STATED GOAL >> Copy everything in the listing from the line containing "Remove the getting-started" down to the line containing "click(x=16, y=389)", substituting "world" for "globe" and leaving all else unchanged. Leave the pictures out of your answer.

THE RECORDS >>
- - -

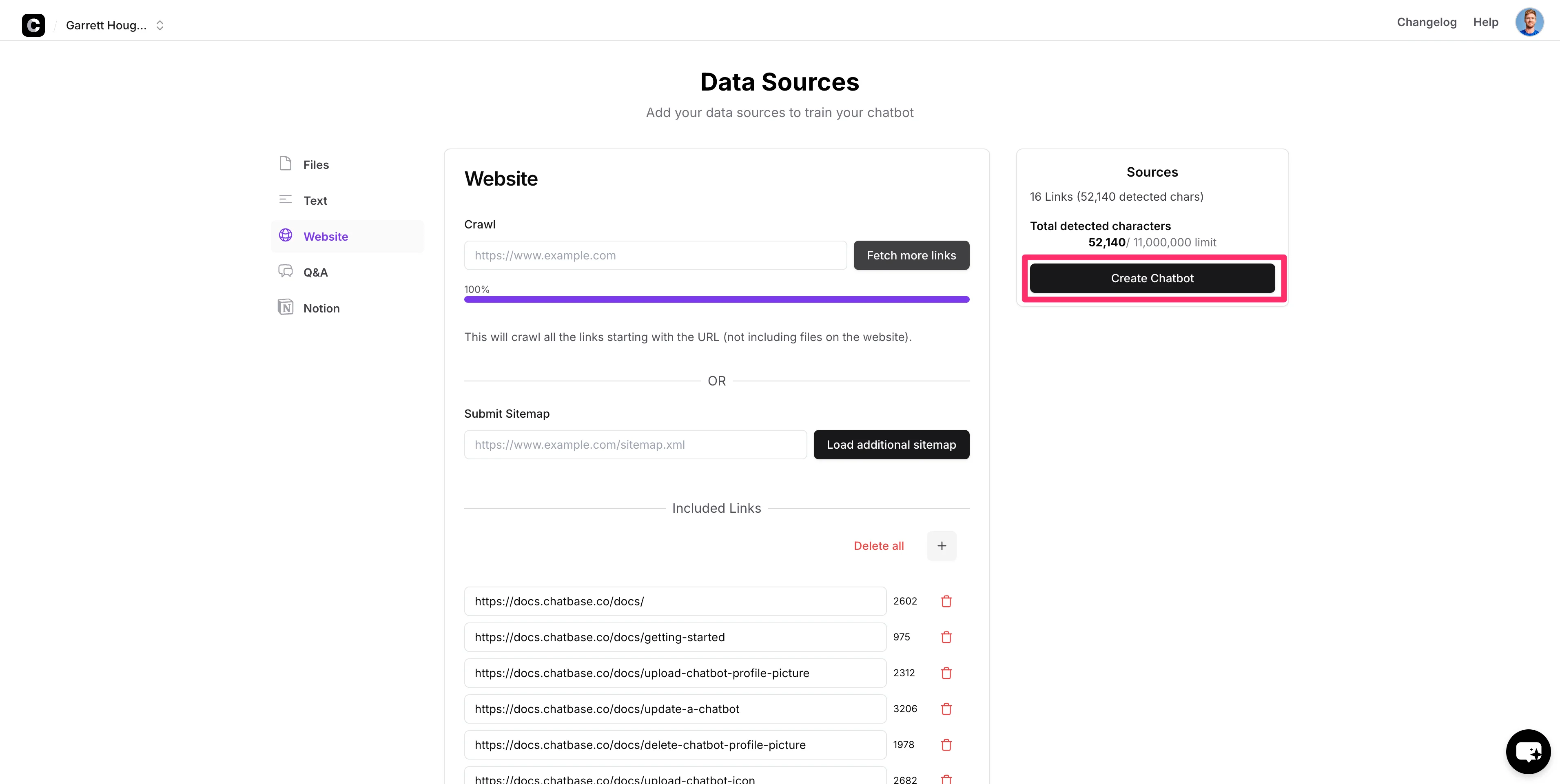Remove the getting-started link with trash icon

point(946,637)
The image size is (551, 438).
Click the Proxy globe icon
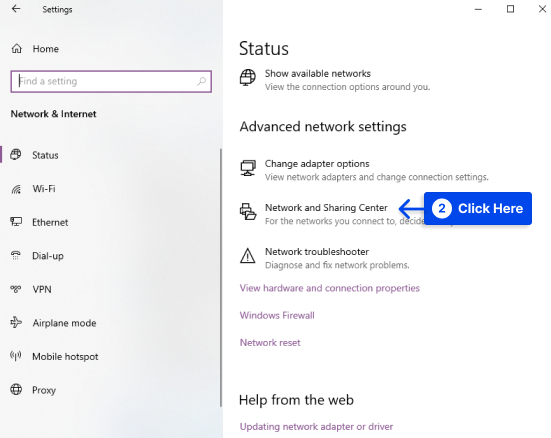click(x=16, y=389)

- - -

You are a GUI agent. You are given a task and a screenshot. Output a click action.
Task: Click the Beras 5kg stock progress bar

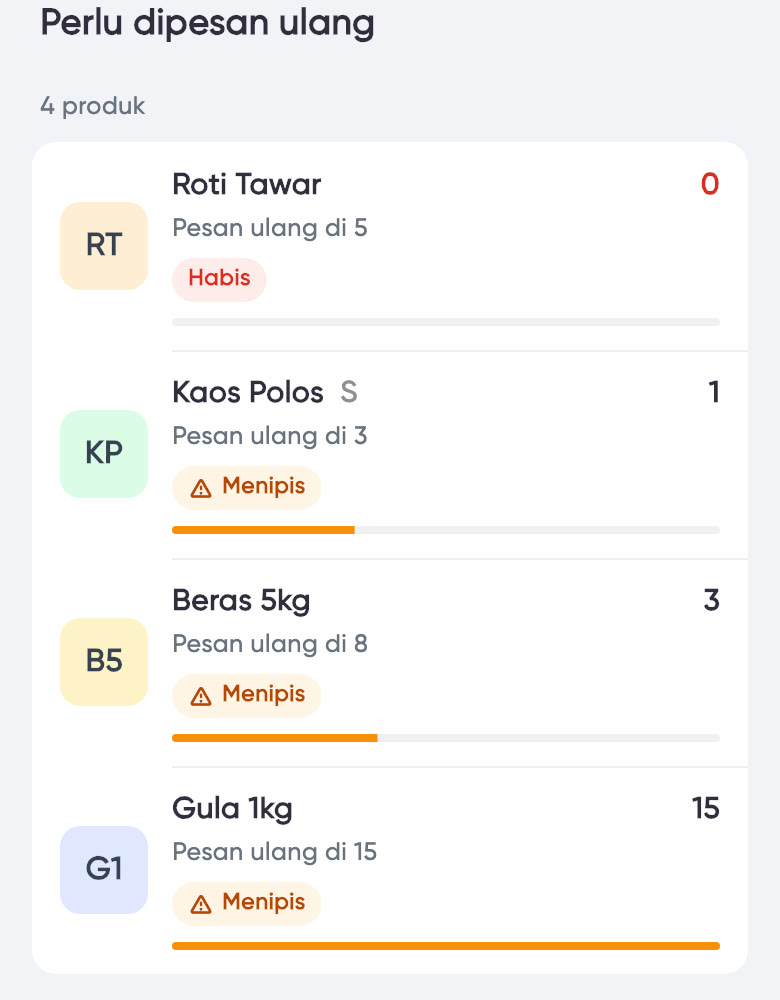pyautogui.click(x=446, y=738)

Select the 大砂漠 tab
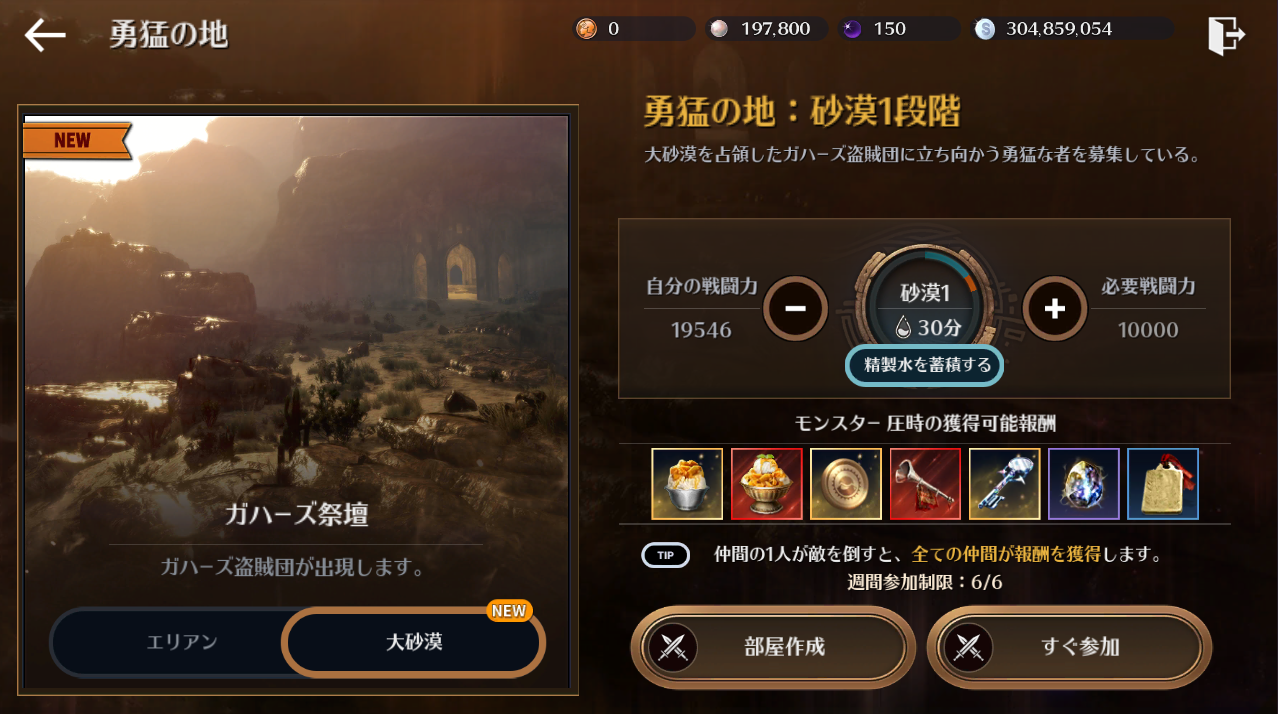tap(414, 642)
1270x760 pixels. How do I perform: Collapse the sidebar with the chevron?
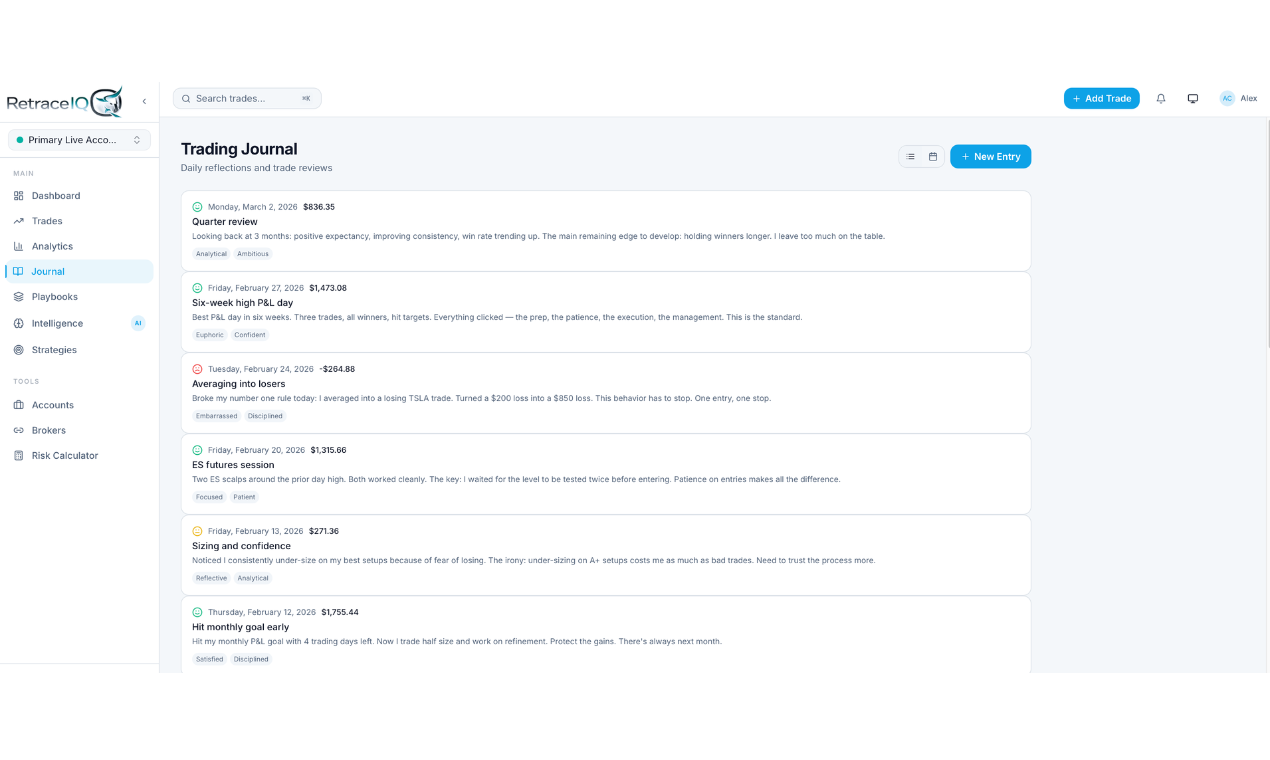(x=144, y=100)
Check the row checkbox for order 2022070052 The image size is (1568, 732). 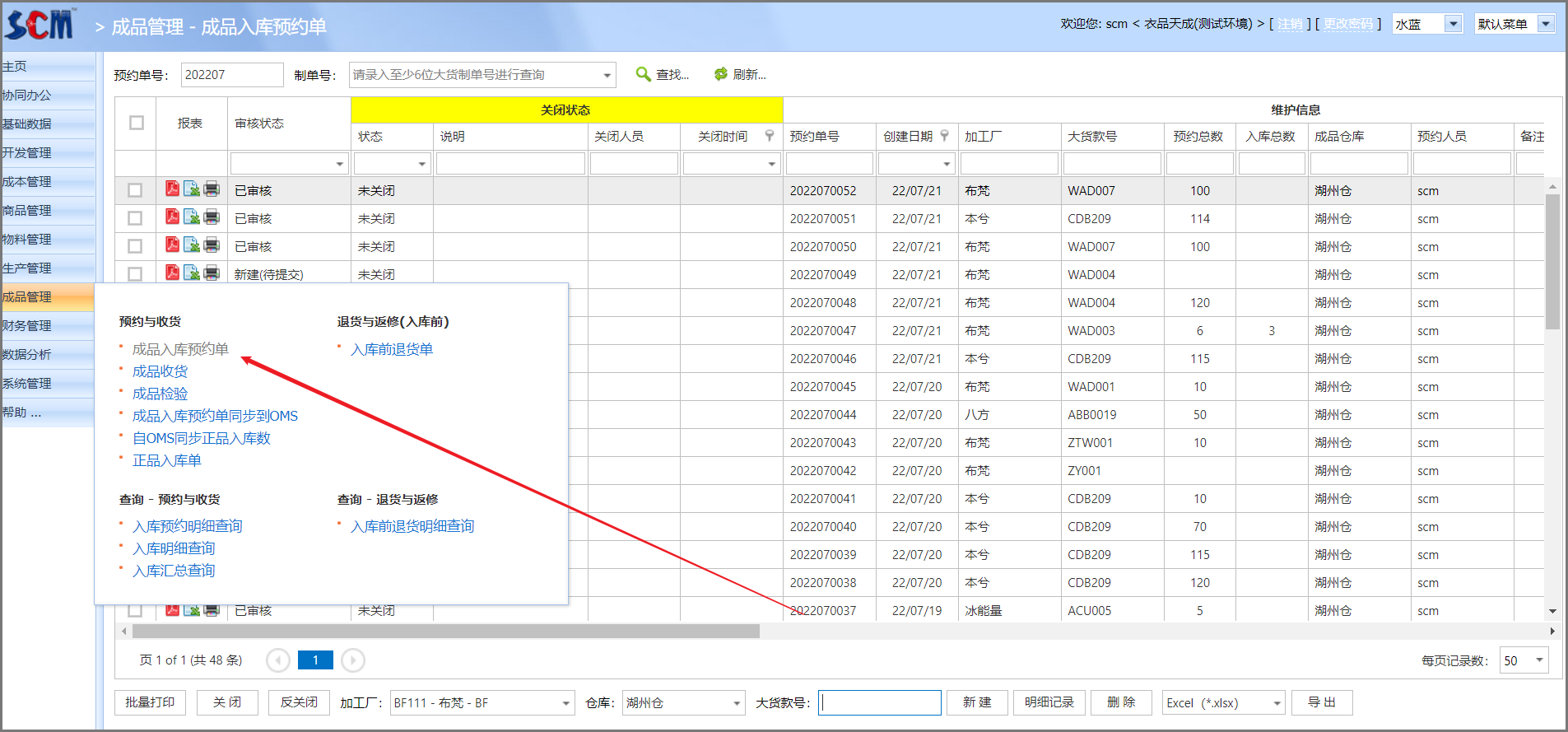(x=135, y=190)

- - -

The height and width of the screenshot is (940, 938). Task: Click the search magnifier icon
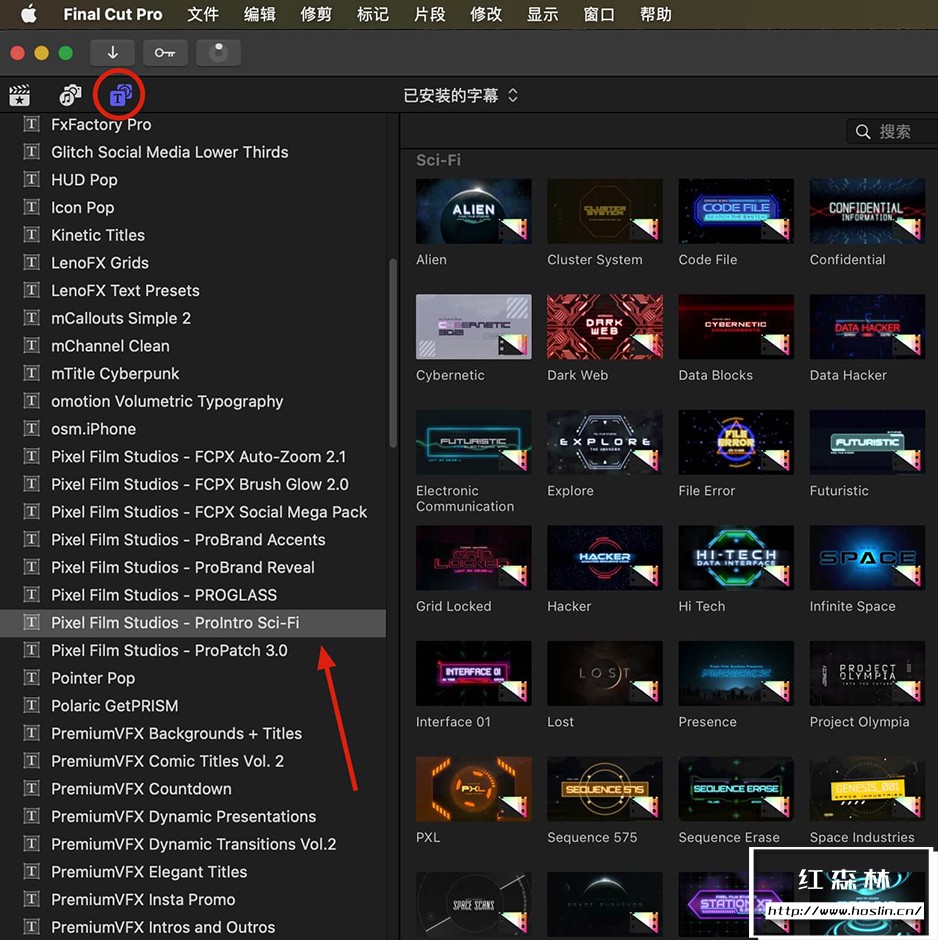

- - -

COMPLETE ANSWER >>
Remove the getting-started link with trash icon

point(946,637)
The image size is (551, 438).
Click the Proxy world icon
click(x=16, y=389)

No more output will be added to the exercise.